In just 11 days, the cryptocurrency sphere was turned on its head in a way that nobody ever thought possible. Mt. Gox had been destroyed by scandal, leaving thousands short-changed – losing an amount of Bitcoin that would be worth a fortune just a few years later. The demise of Mt. Gox caused Bitcoin’s value to plummet by 36%, with the shockwaves being huge.
Under a black cloud
The end of Mt. Gox as an exchange wasn’t the end of the Mt. Gox story – far from it in fact. A year after it closes its doors, Karpelès was arrested on charges of embezzlement and fraud. He would remain in jail until July 2016, before he was given bail. During the investigation, Karpelès would admit that 200,000 missing Bitcoins had been found in cold storage under his own name. This opened the door to further private investigation within the cryptocurrency community, who found that Karpelès had spent a large amount of the embezzled funds on prostitutes.
During Spring 2017, Karpelès faced a Japanese court to respond to data manipulation and embezzlement charges. It was here where he admitted to running a Willy Bot, which artificially pushed Bitcoin’s price. It was around the time of the court proceedings where the waters related to the Mt. Gox would become even murkier – if that was even possible. BTC-e was another popular exchange operator, with it also facing arrests due to its links with the Bitcoin stolen from Mt. Gox.
Just a few months later, things got worse and the sheer extent of the Mt. Gox fraud became apparent. Alexander Vinnik – a Russian national – was detained in Greece by US authorities, before being revealed as one of the key names involved in laundering Bitcoin from Mt. Gox. BTC-e was also raided, which forced the exchange offline. Marking the very first time that a foreign-based cryptocurrency exchange had been closed by US authorities, it proved to be a historic moment for all the wrong reasons.
What has now become clear through a Wizsec investigation is that Vinnik owned several wallets where the stolen Bitcoin resurfaced.
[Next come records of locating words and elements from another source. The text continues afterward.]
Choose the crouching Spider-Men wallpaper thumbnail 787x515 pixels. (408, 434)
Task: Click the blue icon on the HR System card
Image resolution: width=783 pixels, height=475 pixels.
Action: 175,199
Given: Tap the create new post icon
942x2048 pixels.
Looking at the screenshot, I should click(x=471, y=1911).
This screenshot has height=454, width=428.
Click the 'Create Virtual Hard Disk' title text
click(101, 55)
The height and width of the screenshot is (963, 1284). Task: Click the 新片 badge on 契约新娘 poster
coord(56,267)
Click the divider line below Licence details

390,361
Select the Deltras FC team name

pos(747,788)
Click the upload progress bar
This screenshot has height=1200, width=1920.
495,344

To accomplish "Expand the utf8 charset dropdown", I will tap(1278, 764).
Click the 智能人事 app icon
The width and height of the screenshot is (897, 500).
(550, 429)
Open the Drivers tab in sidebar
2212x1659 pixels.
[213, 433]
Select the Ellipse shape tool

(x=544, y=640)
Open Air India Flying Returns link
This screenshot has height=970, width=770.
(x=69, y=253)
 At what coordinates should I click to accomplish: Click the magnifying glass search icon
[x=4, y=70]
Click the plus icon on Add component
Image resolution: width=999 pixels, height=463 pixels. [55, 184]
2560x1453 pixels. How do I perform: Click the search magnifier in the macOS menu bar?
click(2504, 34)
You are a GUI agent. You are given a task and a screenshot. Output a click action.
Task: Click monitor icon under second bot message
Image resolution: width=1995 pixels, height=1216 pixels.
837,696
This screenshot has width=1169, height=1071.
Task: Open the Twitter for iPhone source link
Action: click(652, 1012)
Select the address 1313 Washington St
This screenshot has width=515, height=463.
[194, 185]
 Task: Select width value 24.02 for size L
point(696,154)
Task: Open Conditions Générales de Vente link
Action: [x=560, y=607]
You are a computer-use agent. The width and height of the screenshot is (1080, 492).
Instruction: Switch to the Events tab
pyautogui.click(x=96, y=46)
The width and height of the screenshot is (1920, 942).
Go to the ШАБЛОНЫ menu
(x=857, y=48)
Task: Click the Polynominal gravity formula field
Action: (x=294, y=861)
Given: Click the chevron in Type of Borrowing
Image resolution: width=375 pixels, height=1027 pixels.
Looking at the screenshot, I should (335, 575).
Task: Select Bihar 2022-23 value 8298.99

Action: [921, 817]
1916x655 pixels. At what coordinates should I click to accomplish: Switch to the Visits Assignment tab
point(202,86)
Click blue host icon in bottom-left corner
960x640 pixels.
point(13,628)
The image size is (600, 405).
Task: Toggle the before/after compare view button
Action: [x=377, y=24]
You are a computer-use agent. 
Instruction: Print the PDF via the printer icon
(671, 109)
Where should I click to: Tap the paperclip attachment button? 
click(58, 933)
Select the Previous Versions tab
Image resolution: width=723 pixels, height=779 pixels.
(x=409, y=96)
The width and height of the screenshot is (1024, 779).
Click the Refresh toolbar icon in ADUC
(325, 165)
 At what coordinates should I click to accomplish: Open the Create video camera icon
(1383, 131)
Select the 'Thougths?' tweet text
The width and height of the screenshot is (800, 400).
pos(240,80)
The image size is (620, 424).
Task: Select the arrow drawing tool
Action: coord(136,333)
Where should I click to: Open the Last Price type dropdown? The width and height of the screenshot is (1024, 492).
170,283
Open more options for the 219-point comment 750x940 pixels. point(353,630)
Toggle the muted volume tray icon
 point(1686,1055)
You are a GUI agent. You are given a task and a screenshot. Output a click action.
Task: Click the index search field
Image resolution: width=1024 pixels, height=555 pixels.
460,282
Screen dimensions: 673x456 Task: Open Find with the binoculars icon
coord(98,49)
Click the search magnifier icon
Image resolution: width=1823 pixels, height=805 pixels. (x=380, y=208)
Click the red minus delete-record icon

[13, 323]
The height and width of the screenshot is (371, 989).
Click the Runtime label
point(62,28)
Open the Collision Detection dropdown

These wallets then funded the sale of Bitcoin via BTC-e. Representing a complex operation, it appears that Mt. Gox was brought down by a mixture of ignorance and out-and-out criminal activity.
Still making headlines
The Mt. Gox criminal investigation is still active, so seeing Karpelès making headlines again isn’t surprising. He even attempted to “relaunch” Mt. Gox via an ill-fated ICO attempt, asking for a total of $245 million in investment. In yet another twist to the tale, an unofficial investigation has revealed that a UK-based “shell” firm was directly linked to the Mt. Gox money laundering process. Always Efficient LLP apparently processed upwards of 650,000 Bitcoin from the Mt. Gox hacking.
The ongoing controversies have also played a part in the recent Bitcoin price drop. As further news surrounding Mt. Gox has emerged, it triggered some serious panic selling. Nobuaki Kobayashi – a former Mt. Gox trustee – shipped 35,000 Bitcoin and 34,000 Bitcoin Cash to generate approximately $400 million to cover creditor payments.
Don’t forget the fall of Mt. Gox!
The fall of Mt. Gox was nothing short of a bloodbath. Costing traders hundreds of thousands of dollars, harming the cryptocurrency market on a whole, and diminishing public interest, Mt. Gox represents a truly dark period of time. But, from the darkness there are lessons to be learned. Those involved with Bitcoin have become much more streetwise, with current day exchanges being more scrutinized than ever before. Mt. Gox is essentially a pivotal time in Bitcoin history that should never be forgotten. In its own way, it has helped shape the cryptocurrency market we see today, with it acting as a serious warning to all that the cryptocurrency ecosystem needs to be natured for it to succeed.